Japan’s Prime Minister Taro Aso wants his new economic stimulus to exceed 2 percent of gross domestic product, an indication the package will be his largest since taking office in September.
Aso ordered “spending to exceed 2 percent of GDP,” or 10 trillion yen ($100 billion), Finance Minister Kaoru Yosano told reporters in Tokyo today after meeting with the premier. The government aims to compile an outline of the measures by April 10, Yosano said.
The government is trying to revive an economy that’s heading for its worst recession since 1945 as a collapse in exports forces companies to fire workers and cut production. Group of 20 leaders last week pledged to spur growth amid signs that the global economy is beginning to recover from its worst financial crisis since the Great Depression.
“We’re seeing some bright signs but they’re not enough to bring forward the timing of a recovery,” Fujio Mitarai, chairman of the Japan Business Federation, said in Tokyo today. “We applaud efforts to beef up stimulus measures.”
While the Nikkei 225 Stock Average’s 17 percent advance since February and a weaker yen have provided some relief, data last week showed business sentiment plunged to a record low and the unemployment rate rose to a three-year high.
Yosano said the spending will focus on the job market, providing credit to companies, energy-efficient technology and welfare health insurance plans. Aso has unveiled two packages totaling 10 trillion yen.
Limited Room
Japan has limited room to spend more to revive growth, with its public debt burden likely to surge to 197.3 percent of GDP next year, the Organization for Economic Cooperation and Development said last week. The world’s second-largest economy will shrink 6.6 percent in 2009, the most since 1945 and steeper than declines of 4.1 percent in the euro area and 4 percent in the U.S., the OECD forecasts.

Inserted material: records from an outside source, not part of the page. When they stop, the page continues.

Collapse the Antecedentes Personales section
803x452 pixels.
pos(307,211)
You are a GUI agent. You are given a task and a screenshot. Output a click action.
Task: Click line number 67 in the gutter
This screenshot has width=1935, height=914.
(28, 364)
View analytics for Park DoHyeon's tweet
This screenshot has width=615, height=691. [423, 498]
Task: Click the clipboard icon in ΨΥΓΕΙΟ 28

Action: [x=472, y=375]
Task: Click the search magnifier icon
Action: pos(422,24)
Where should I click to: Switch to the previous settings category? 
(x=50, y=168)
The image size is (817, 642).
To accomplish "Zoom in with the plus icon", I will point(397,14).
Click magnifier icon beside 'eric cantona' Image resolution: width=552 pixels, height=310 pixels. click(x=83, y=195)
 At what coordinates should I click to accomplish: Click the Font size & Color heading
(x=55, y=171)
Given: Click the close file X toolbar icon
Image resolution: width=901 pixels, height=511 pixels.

The International Monetary Fund recommends that stimulus spending be equivalent to at least 2 percent of a nation’s economy.
Vice Finance Minister Kazuyuki Sugimoto, the ministry’s top bureaucrat, said the funding for the measures will be decided after the package is announced. He said the government hasn’t decided whether the spending will be for this year or spread over several years.
The Finance Ministry today said loans from the state-owned Development Bank of Japan and Shoko Chukin Bank Ltd. to medium- to large-sized companies had reached about 1.3 trillion yen since December, according to a Kyodo News report.